As relações que Gabrielle de
Tricaud estabelecia naturalmente entre patrões e empregados denotavam
inegavelmente a segurança de uma aristocrata, mas além disso ela era a
caricatura de um passado que terminara. Embora a Revolução tivesse ocorrido
mais de um século antes, ela considerava que a república era um estado passageiro
em vez de uma mudança radical. Desde 1789 a França conhecera, intermitentemente,
o retorno à realeza dos Bourbons e da família de Orléans, assim como dois
impérios bonapartistas. Só uma disputa sobre a escolha de uma bandeira travou o
retorno da monarquia no final do século, quando a brecha cavada entre
legitimistas e orleanistas foi preenchida pelo pretendente ao trono, conde de
Chambord.
Os
casamentos de conveniência, destinados a proteger bens e títulos, tinham
salvado regularmente as famílias nobres quase arruinadas pelo Terror. Suas
fortunas eram assim restauradas graças aos novos ricos da burguesia industrial,
que podiam oferecer a si mesmos uma aliança aristocrática.
Aos
olhos da nobreza provinciana, a queda da democracia era apenas uma questão de
tempo. Na época do nascimento de Antoine, a República se dilacerava, levada
pelos turbilhões da polêmica sobre o capitão judeu André Dreyfus. Apoiada pela
igreja católica, a aristocracia, despojada de sua autoridade hereditária, viu
nesse escândalo a prova de que uma assembléia popular só podia se autodestruir.
Passara-se bastante tempo e os excessos dos Bourbons tinham sido esquecidos,
restando apenas suas glórias.
A castelã
de Saint-Maurice era reacionária por instinto, orgulhosa dos seus vínculos com
o Antigo Regime, e escolhia amigos que tivessem as mesmas opiniões. Recusava-se
a ler o jornal local, Le Progrès cie Lyon, que considerava muito vanguardista,
lendo em seu lugar Le Nouvelliste, folha pró-monarquista, suscitando assim
indiretamente em seus sobrinhos-netos e netas uma inclinação pela monarquia que
Simone e Gabrielle conservarão durante toda a vida.
Ela
estava totalmente convencida de que possuía um direito hereditário para mandar.
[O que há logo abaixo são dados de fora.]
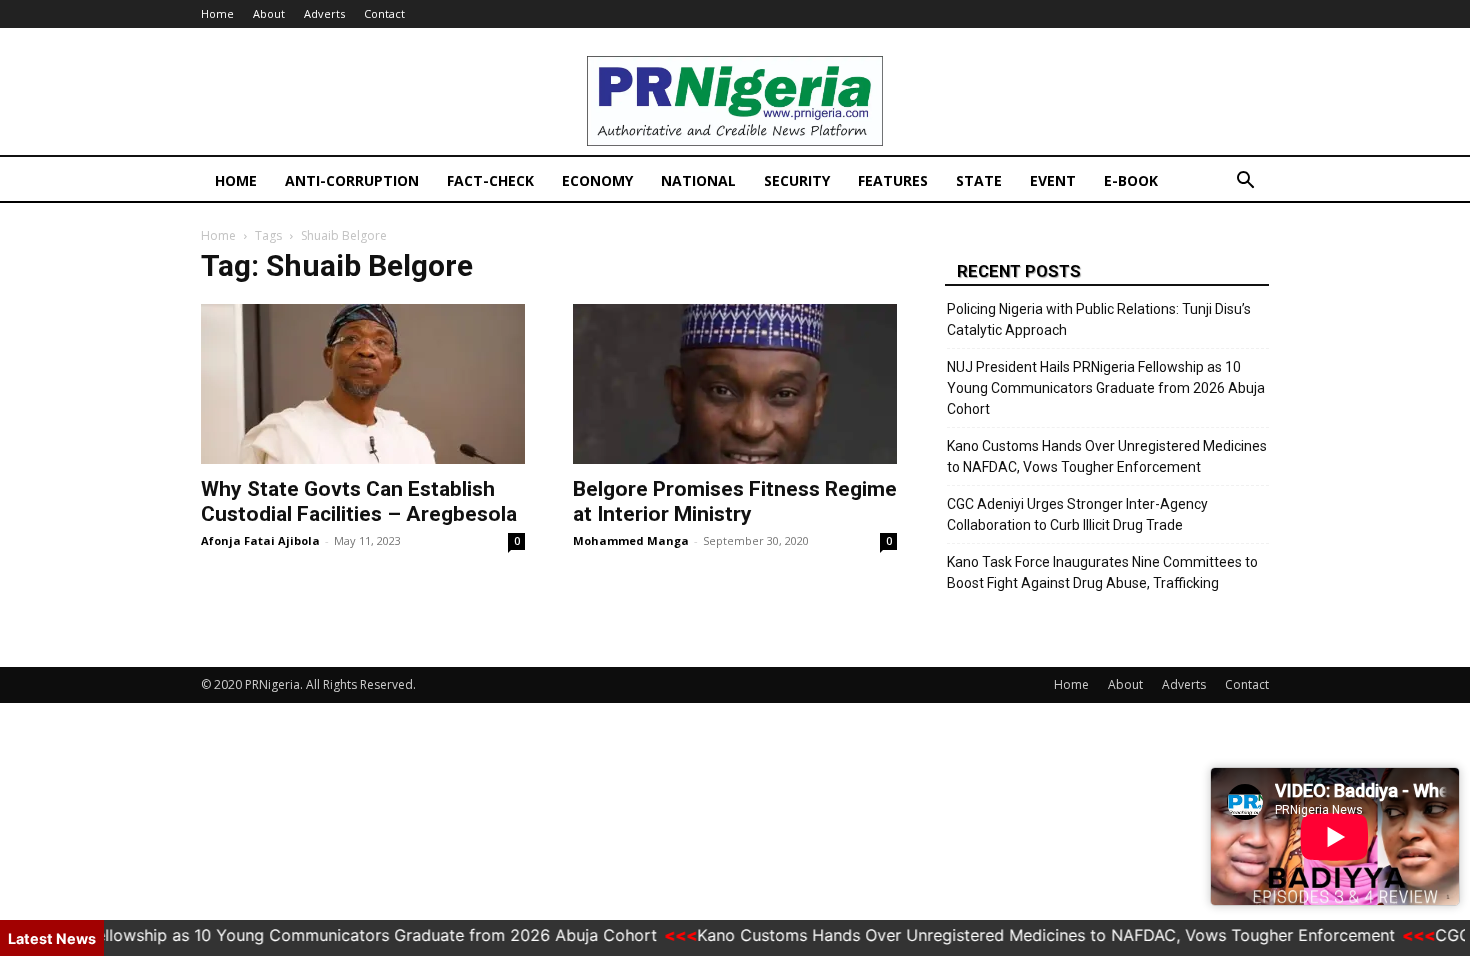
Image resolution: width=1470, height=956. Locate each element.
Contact (384, 13)
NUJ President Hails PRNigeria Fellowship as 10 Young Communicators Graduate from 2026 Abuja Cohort (1106, 388)
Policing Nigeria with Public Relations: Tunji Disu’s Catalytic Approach (1099, 319)
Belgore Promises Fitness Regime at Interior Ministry (735, 501)
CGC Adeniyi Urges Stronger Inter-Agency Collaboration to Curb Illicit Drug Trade (1077, 514)
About (269, 13)
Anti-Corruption (352, 180)
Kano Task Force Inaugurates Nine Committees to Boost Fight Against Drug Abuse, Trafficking (1102, 572)
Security (797, 180)
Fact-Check (490, 180)
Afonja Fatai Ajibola (260, 540)
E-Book (1131, 180)
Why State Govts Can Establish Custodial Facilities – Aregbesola (359, 501)
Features (893, 180)
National (698, 180)
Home (217, 13)
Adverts (324, 13)
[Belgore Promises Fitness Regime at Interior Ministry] (735, 384)
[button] (1245, 182)
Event (1053, 180)
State (979, 180)
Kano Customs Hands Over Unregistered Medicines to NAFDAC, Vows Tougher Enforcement (1107, 456)
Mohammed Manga (631, 540)
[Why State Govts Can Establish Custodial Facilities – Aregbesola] (363, 384)
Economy (597, 180)
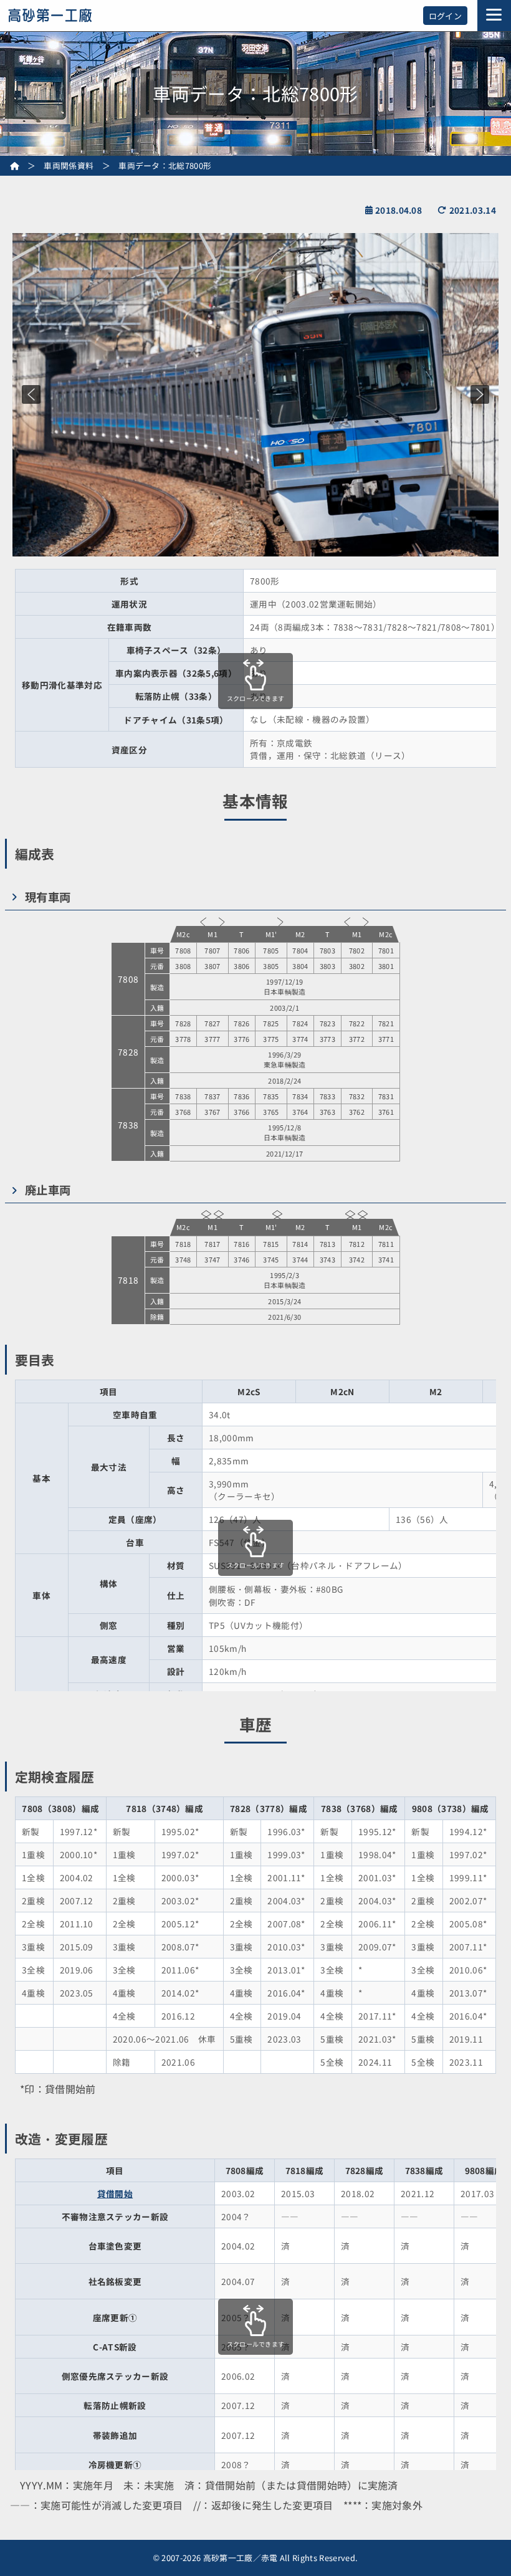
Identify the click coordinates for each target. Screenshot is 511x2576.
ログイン (445, 16)
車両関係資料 (68, 165)
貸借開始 (115, 2193)
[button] (31, 394)
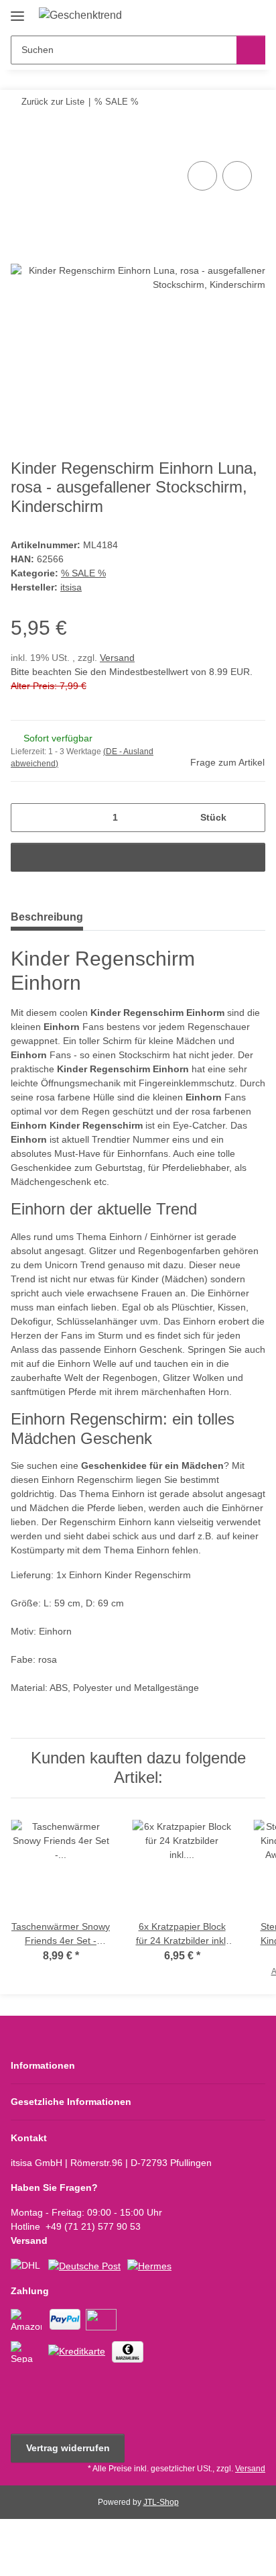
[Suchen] (250, 50)
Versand (117, 657)
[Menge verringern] (25, 817)
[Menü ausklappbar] (17, 11)
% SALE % (83, 573)
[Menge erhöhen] (250, 817)
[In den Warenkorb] (21, 143)
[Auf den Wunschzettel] (237, 176)
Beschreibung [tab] (47, 917)
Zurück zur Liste (52, 102)
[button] (212, 14)
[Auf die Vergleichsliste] (202, 176)
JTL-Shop (161, 2502)
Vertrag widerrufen (68, 2447)
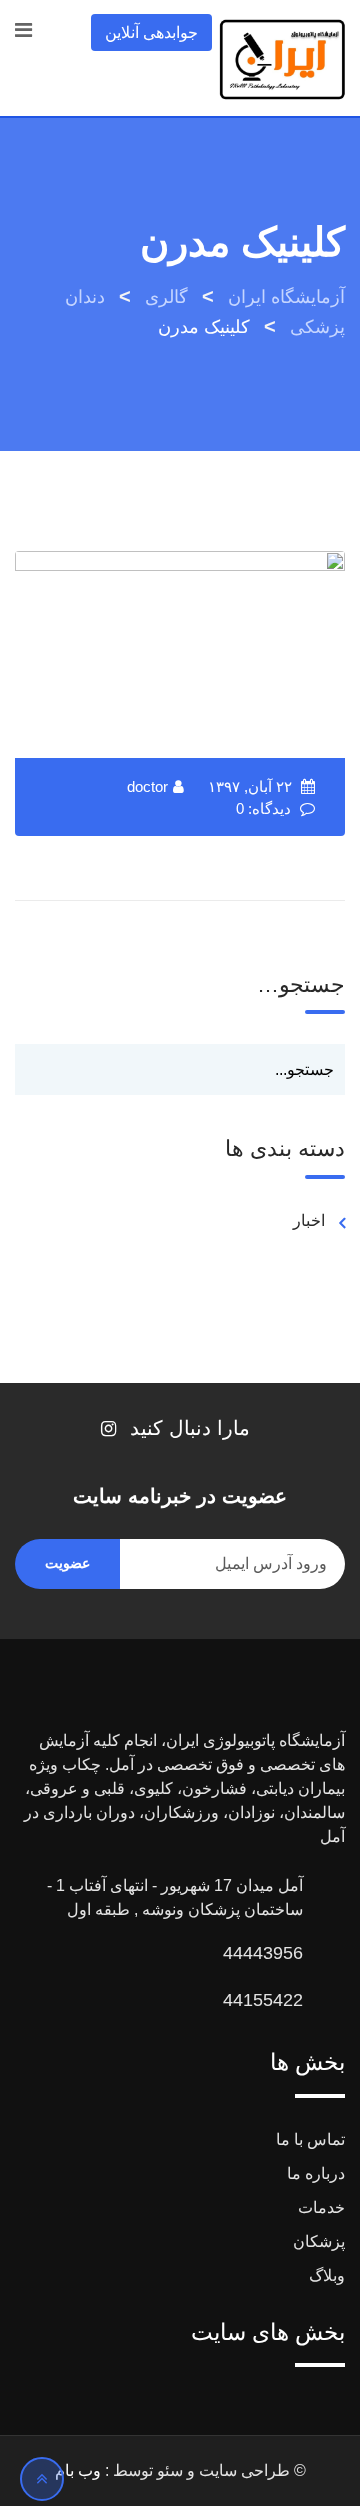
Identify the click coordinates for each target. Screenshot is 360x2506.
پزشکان (319, 2241)
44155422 (263, 2000)
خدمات (321, 2207)
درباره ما (316, 2173)
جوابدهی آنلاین (151, 32)
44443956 (263, 1953)
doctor (147, 786)
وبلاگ (327, 2275)
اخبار (309, 1220)
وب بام (78, 2470)
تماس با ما (310, 2139)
Essa opinião era compartilhada pela maioria dos aldeães que dependiam do
castelo para seus trabalhos diários, os empregados domésticos e meeiros. Poucos
negavam-se a descobrir a cabeça ou a inclinar-se levemente quando a castelã percorria
seus domínios. Ela considerava um direito adquirido o apoio da igreja católica,
e o padre François Montessuy, que se tornara membro honorário da família,
jamais a contradizia. Os ideais conjuntos da fé católica e da monarquia
reencontravam-se em sua capela pessoal, na qual as lajes de mármore eram
decoradas com flores-de-lis, emblema da realeza.
Se
Antoine teve poucas razões para abandonar a religião até os transtornos
ocorridos na sua maturidade, isso se deve sobretudo a François Montessuy, o
primeiro dos padres que influenciaram sua opção. Podia-se pensar que o padre
Montessuy estava a serviço da família, devido ao enorme tempo que passava no
castelo. Na verdade ele era o encarregado da igreja paroquial, na qual a
primeira fileira de bancos estava reservada para a família Saint-Exupéry. A mãe
de Antoine tocava órgão e dirigia o coral das moças da aldeia.
Como
a família tinha relações de amizade com o bispo de Belley, é provável que
Gabrielle de Tricaud tenha influenciado a nomeação do padre Montessuy, que não
se parecia de forma alguma com um padre provinciano comum. Fora professor de
matemática de uma família burguesa, antes de ser obrigado a abandonar
Bourg-en-Bresse por motivos de saúde. Possuía uma vasta cultura, adquirida
durante seus anos de estudo em Paris, onde sofrera o cerco da capital em 1870,
e entendia-se maravilhosamente com as crianças, desempenhando o papel de um tio
indulgente. Assim como Antoine e François, freqüentemente sofria com a
autoridade despótica de tia Gabrielle, e sentiu-se uma vez mortalmente ofendido
quando a castelã insinuou que ele só a visitava para alimentar-se ou beber sua
velha aguardente. Não retornou ao castelo até tia Gabrielle enviar um emissário
ao presbitério.
O
padre Montessuy também conquistou a amizade das crianças graças ao inesgotável
repertório de seus talentos no bilhar, demonstrados na grande mesa da
biblioteca, perto dos amplos armários envidraçados, repletos de livros. Ele
também as acompanhava nos passeios a cavalo ou de charrete em direção aos lagos
de Dombes ou algum outro local pitoresco. Suportava com bom humor suas
brincadeiras e gracejos, chegando um dia a comer um corvo assado que Antoine
queria fazer passar por frango, ignorando sem piscar as gargalhadas das
crianças.
Em
1911, durante uma terrível seca que marcou o primeiro de uma série de verões
tórridos antes da Grande Guerra, o padre forneceu o primeiro modelo à
imaginação fértil de Antoine. Sob a responsabilidade de dois empregados, as
crianças iam se divertir nas margens lamacentas do Ain. Utilizavam argila para
esculpir a cabeça dos numerosos convidados que desfilavam em Saint-Maurice
durante os três meses de férias do verão. Simone lembra-se que a maioria das
esculturas eram reconhecíveis, exceto as do sacerdote, modeladas por Antoine e
enfeitadas com uma barba totalmente fictícia. Ele explicara à irmã que não se
tratava de falta de observação — é que a boca do padre Montessuy tinha uma
forma muito difícil de ser reproduzida.